= Certificate IV in TESOL =

The Certificate IV in TESOL is an Australian academic qualification for those entering the field of Teaching English as a foreign or second language. Certificate IV in TESOL courses are delivered by a number of Australian Registered training organisations (RTOs), with the qualification being recognised within the Australian Qualifications Framework (AQF).

The Certificate IV in TESOL is also recognised by The Australian National ELT (English Language Teaching) Accreditation Scheme (NEAS) based on it meeting or exceeding NEAS's minimal TESOL certification standards for English Language Teaching. These criteria, which the Certificate IV in TESOL generally meets or exceeds, include:
- no less than 100 contact hours, or the equivalent in Distance Education programs, with a content focus on English language, language learning, TESOL teaching;
- a practical component including at least six hours supervised and assessed practice teaching in TESOL and;
- approved/awarded by a university, approved by government, or a recognised TESOL program such as the Certificate in Teaching English to Speakers of Other Languages (CELTA).

==Standardisation==

There is a standardisation procedure undertaken during the accreditation process for each Certificate IV in TESOL course - each newly accredited course is monitored by a Community Development Advisory Committee (CDAC).

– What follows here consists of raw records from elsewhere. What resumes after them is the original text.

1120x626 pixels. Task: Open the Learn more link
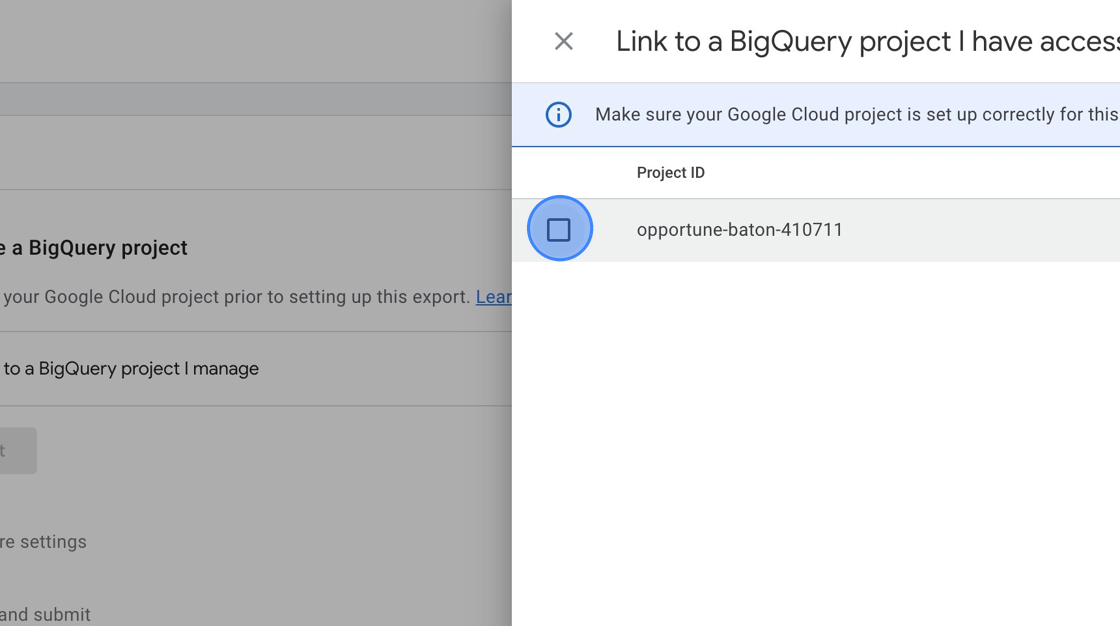pyautogui.click(x=494, y=297)
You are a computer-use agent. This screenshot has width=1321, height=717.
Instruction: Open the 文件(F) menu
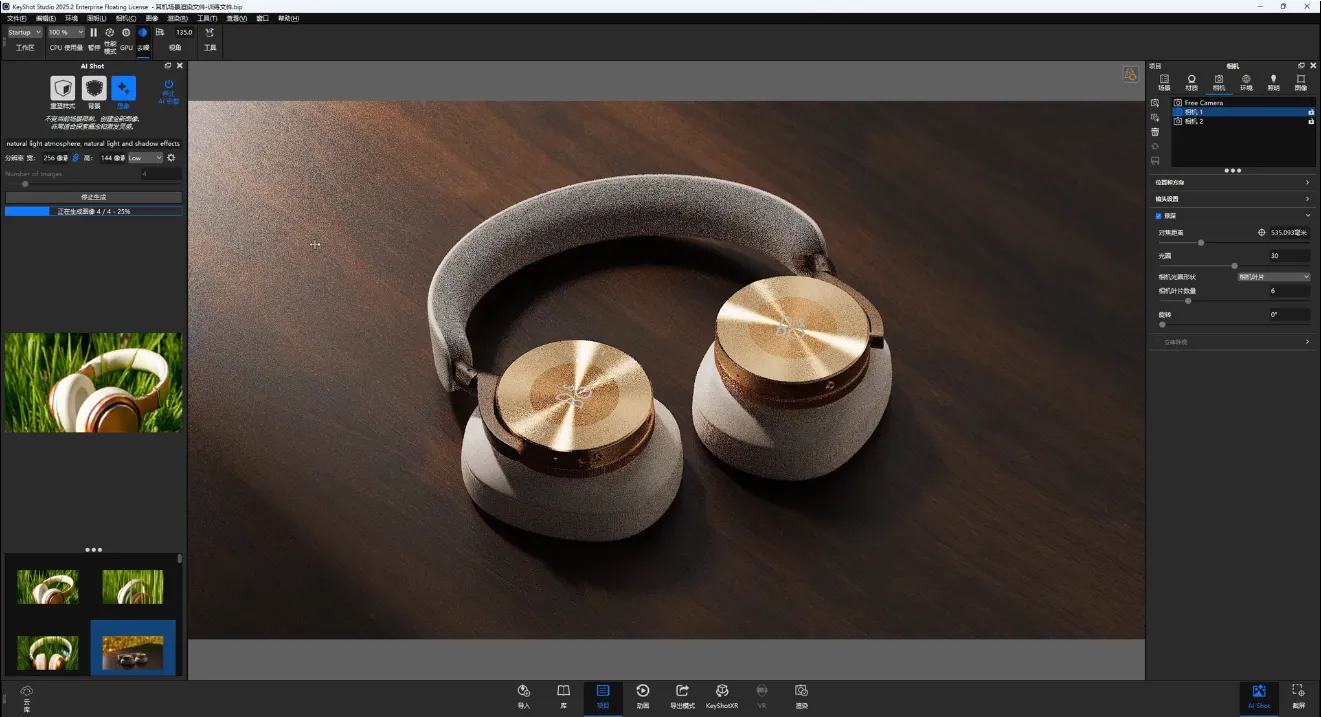click(16, 19)
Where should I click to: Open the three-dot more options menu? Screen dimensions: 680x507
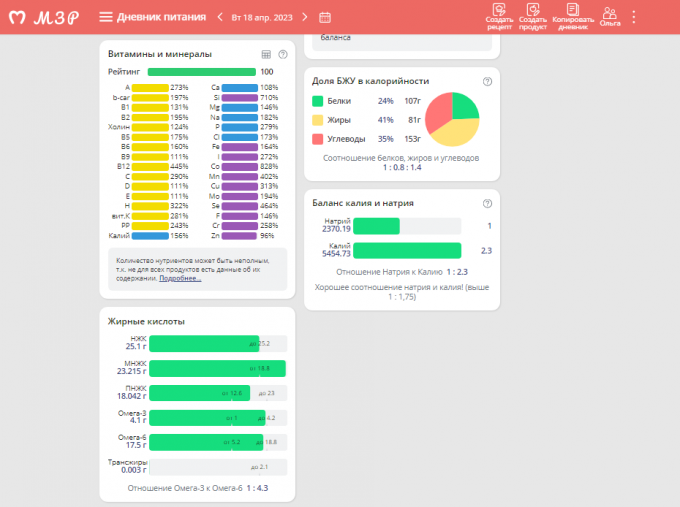pyautogui.click(x=633, y=17)
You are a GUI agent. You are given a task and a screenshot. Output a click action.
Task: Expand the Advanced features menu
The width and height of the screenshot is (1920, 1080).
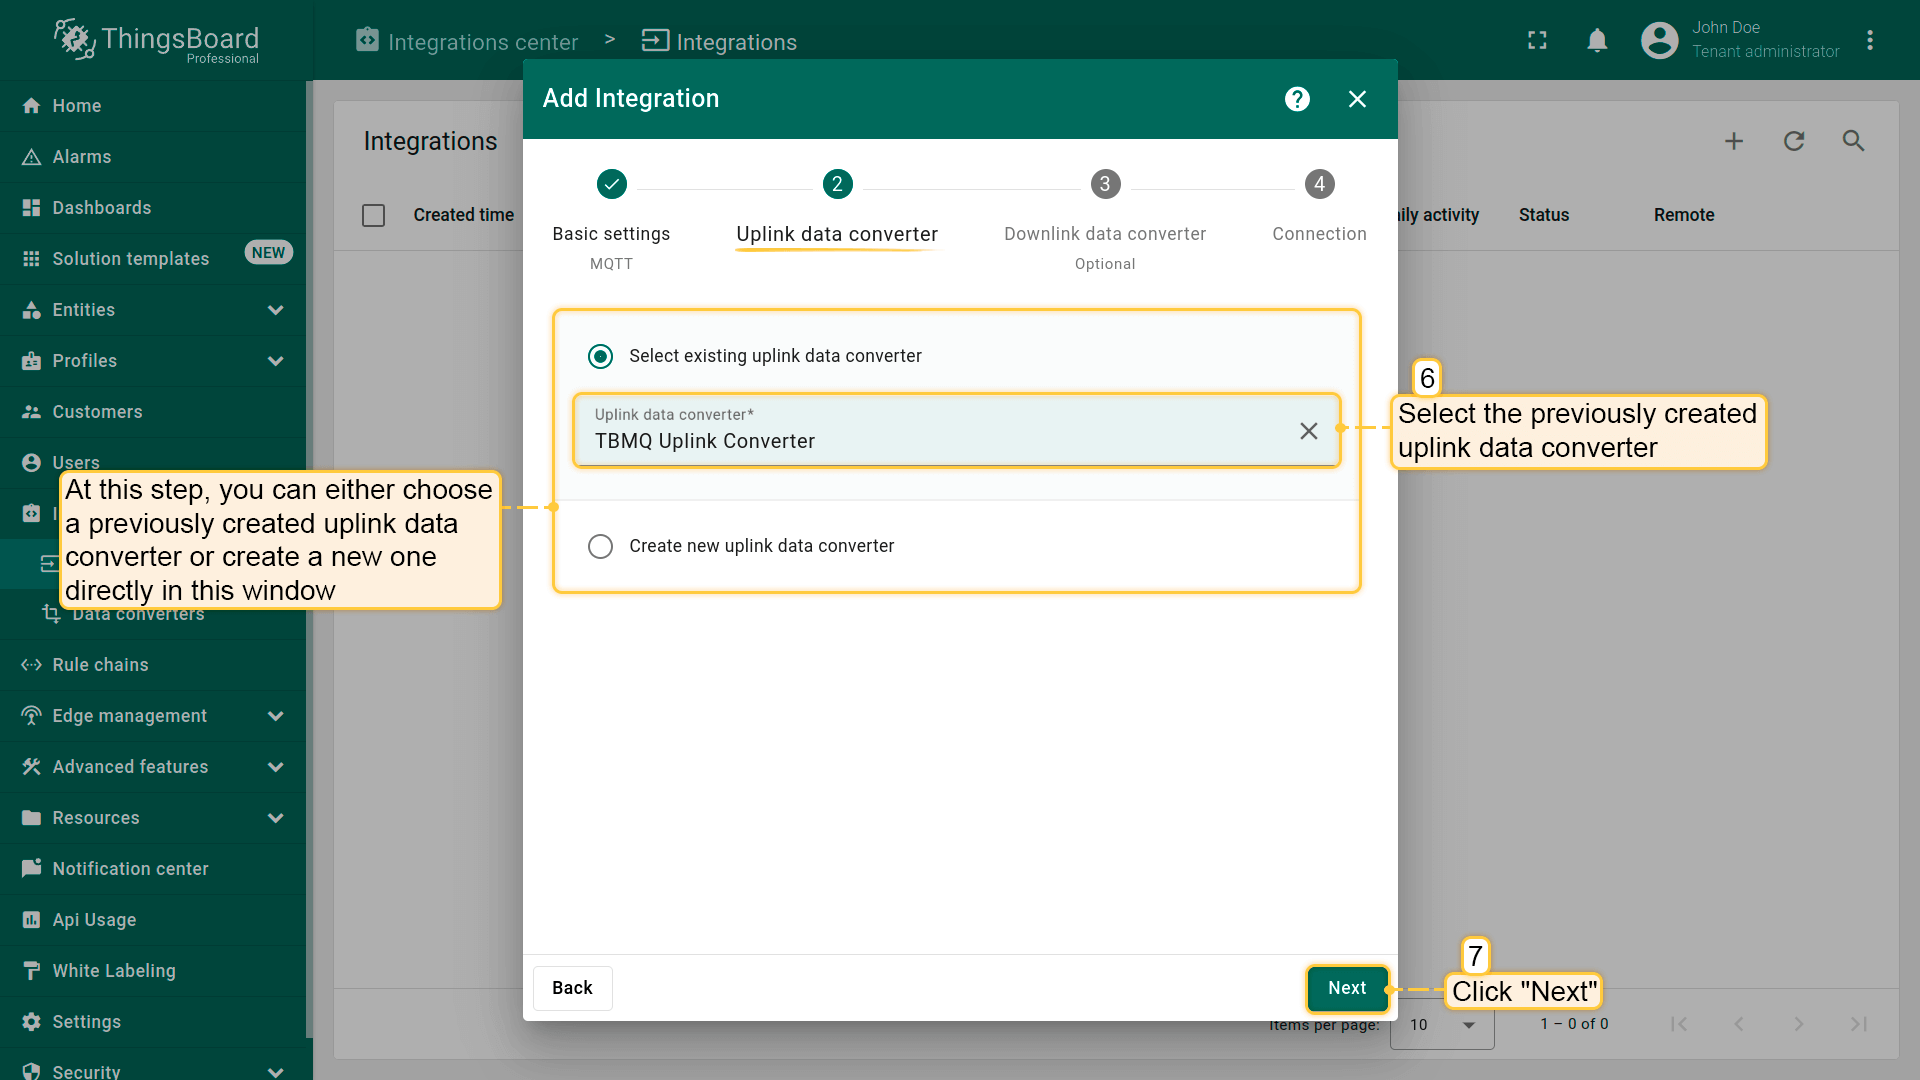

In each case, the CDAC includes reputable members from the English Language Teaching (ELT) industry, thus ensuring that modern ELT methodology and practices are integrated into the design, and that the course meets the NEAS Australia requirements.

The Certificate IV in TESOL course is not available to RTOs as an 'off the shelf' training package by the Australian Qualifications Framework because there is not yet (June, 2011) an AQF TESOL training package. Therefore, each provider designs and registers their own 'enterprise' version. This allows for variation in content and delivery format, as standardised by the CDAC.

The NEAS Australia criteria are very similar to the Accreditation UK criteria for a first-level TEFL qualifications for teachers who want to enter the ELT profession (as listed by the British Council under Teachers' qualifications guidance).

The National Training Information Service (NTIS) provides a database on vocational education and training in Australia. NTIS is the official national register of information on Training Packages, Qualifications, Courses, Units of Competency and Registered Training Organisations (RTOs) and has been developed for experienced training sector users.